__What this task involves__:
Print the line that contains "This screenshot has height=742, width=768.", then every line after it until the entries end, exactly as they read; do not include pictures.

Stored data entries
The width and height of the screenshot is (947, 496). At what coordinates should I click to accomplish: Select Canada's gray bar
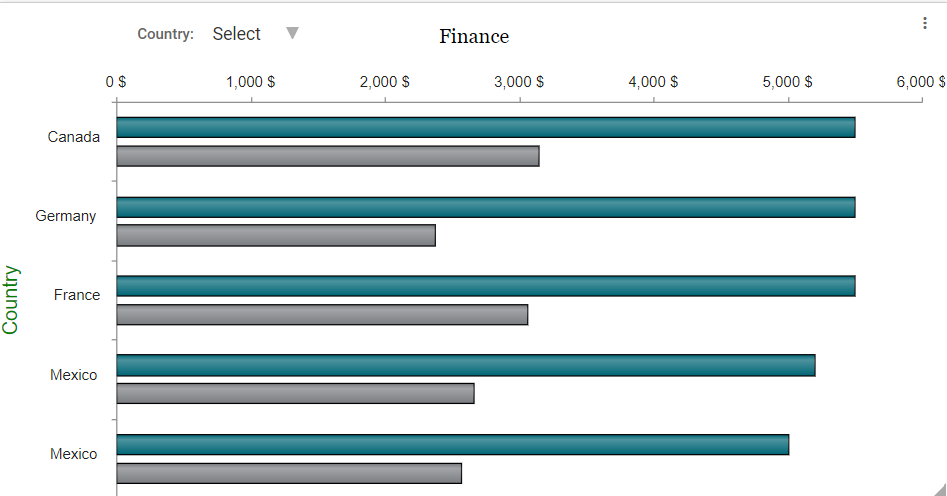coord(328,156)
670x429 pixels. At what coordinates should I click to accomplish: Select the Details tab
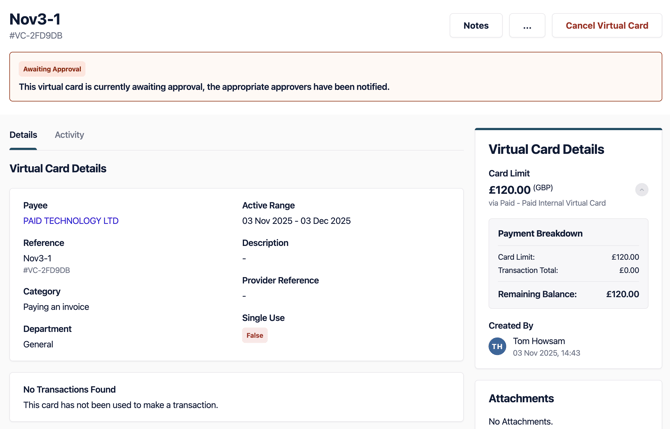coord(23,135)
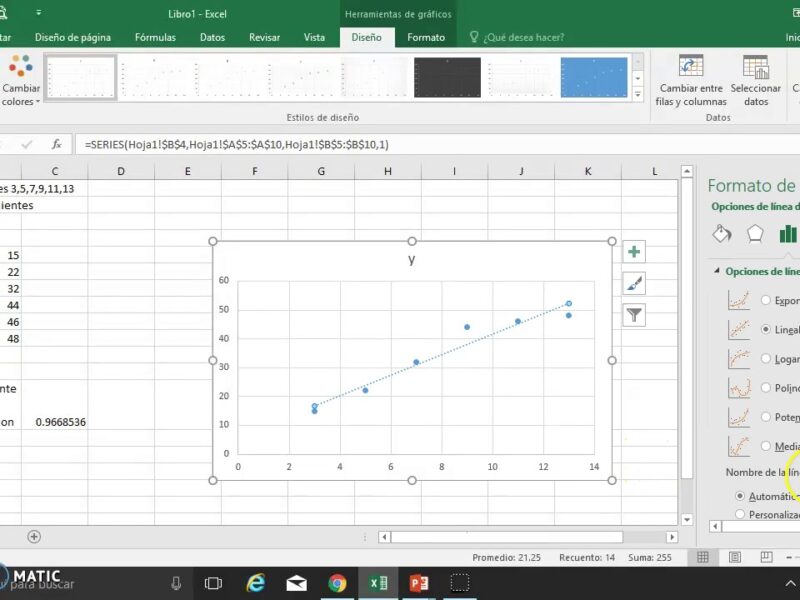The image size is (800, 600).
Task: Select the fill and line paint bucket icon
Action: point(721,233)
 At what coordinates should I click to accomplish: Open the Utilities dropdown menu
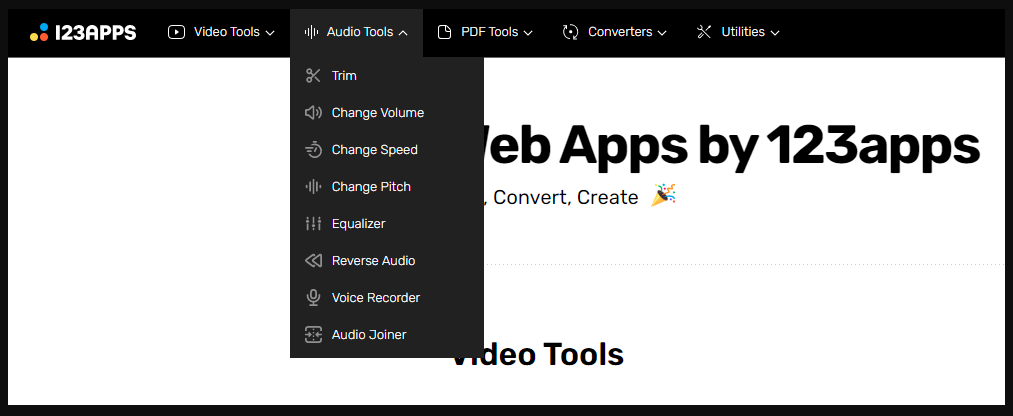738,32
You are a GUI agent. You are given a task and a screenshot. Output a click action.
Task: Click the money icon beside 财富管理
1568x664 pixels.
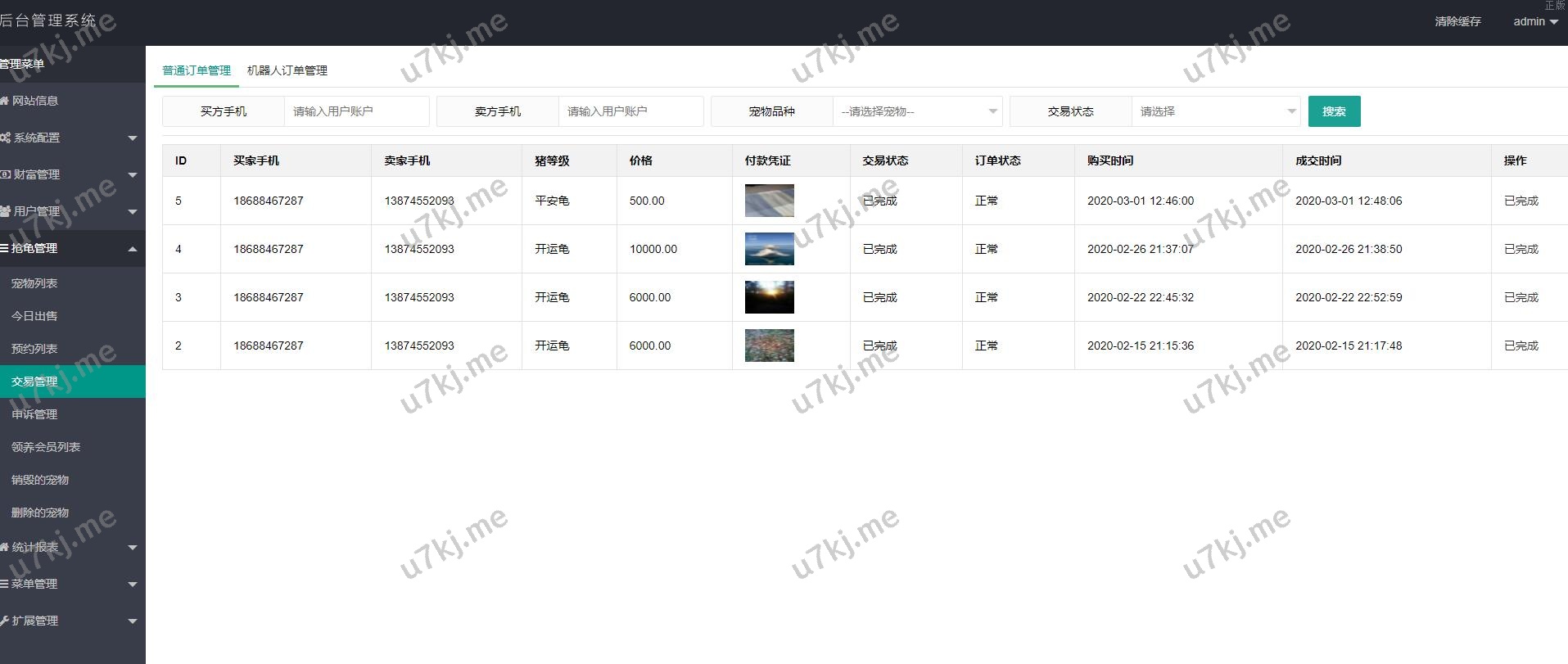pos(5,174)
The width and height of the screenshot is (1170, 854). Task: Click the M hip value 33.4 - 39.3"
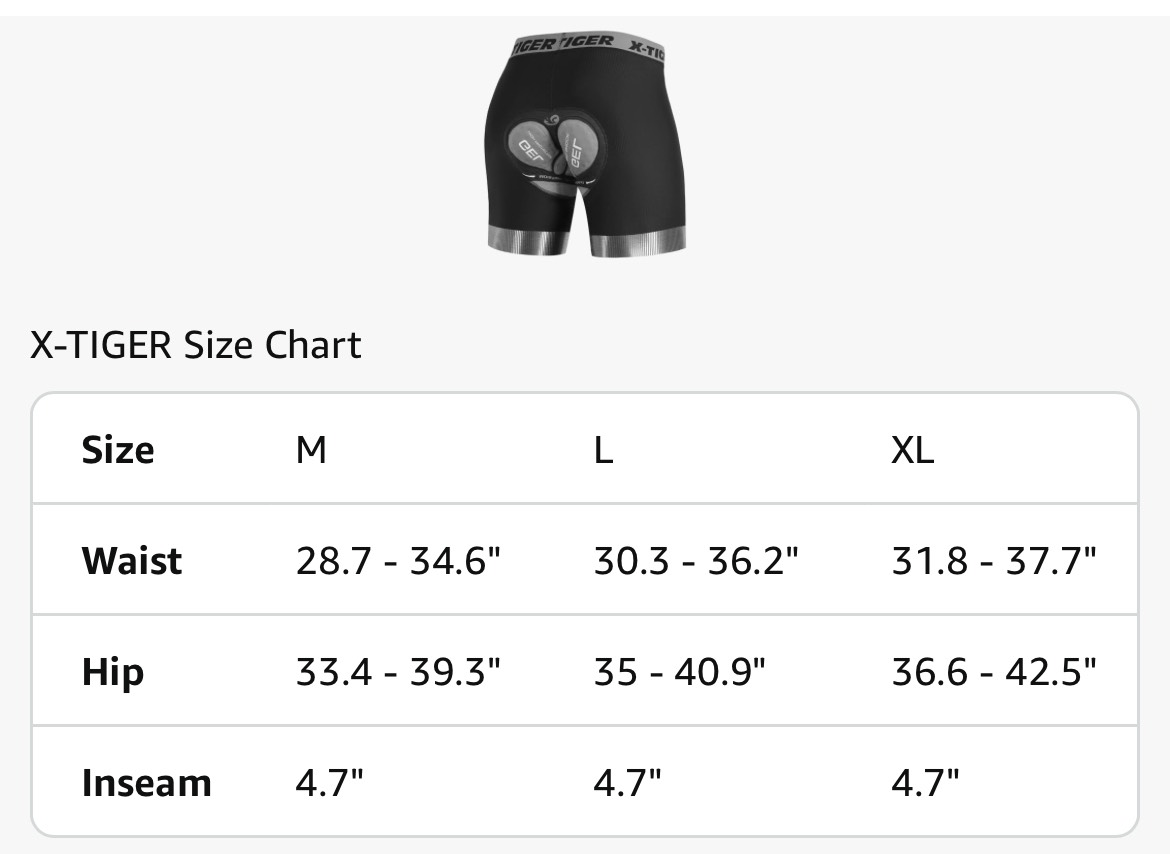click(398, 671)
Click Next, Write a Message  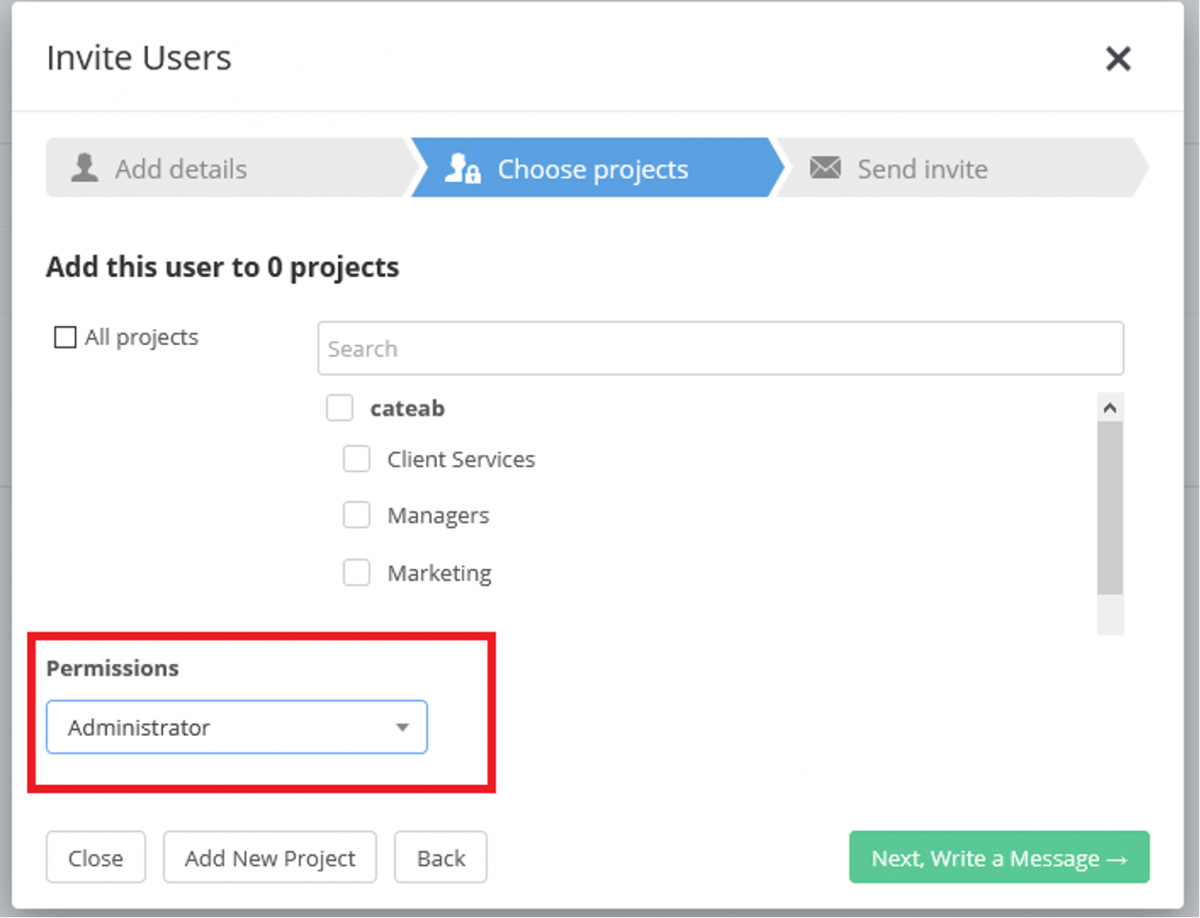pos(998,857)
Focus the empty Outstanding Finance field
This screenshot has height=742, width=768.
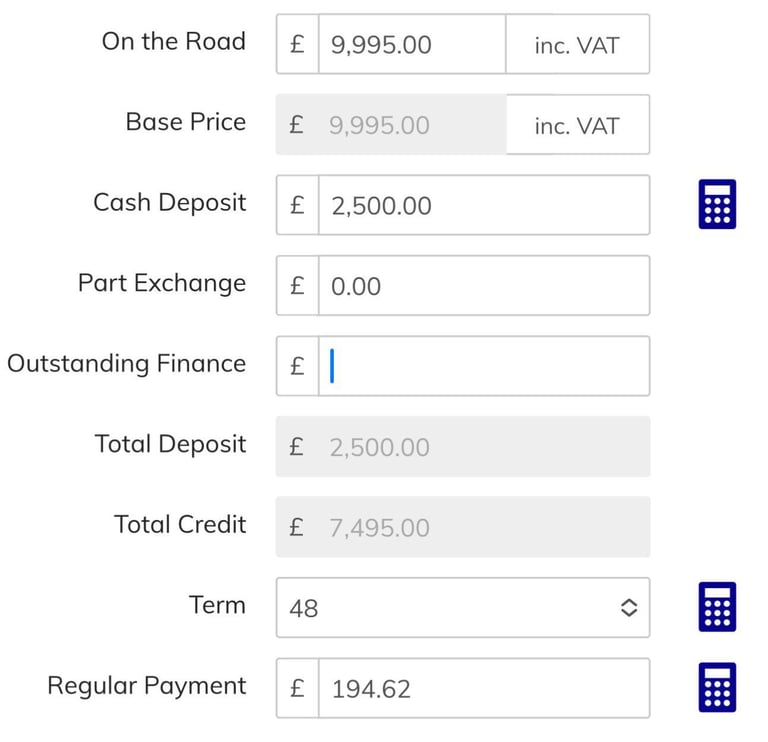(483, 366)
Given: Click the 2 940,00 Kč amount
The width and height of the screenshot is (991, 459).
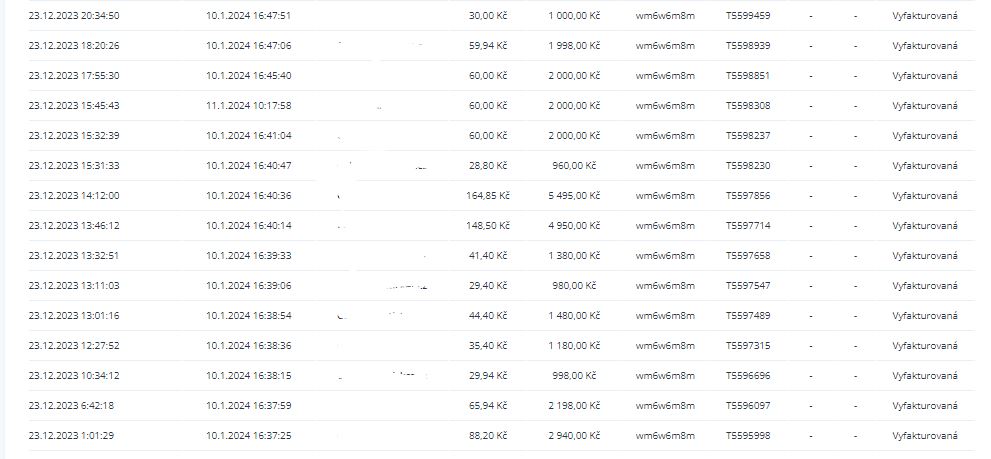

__Answer section__:
This screenshot has height=742, width=768.
(483, 366)
Given: Click the 2 940,00 Kč amount
The width and height of the screenshot is (991, 459).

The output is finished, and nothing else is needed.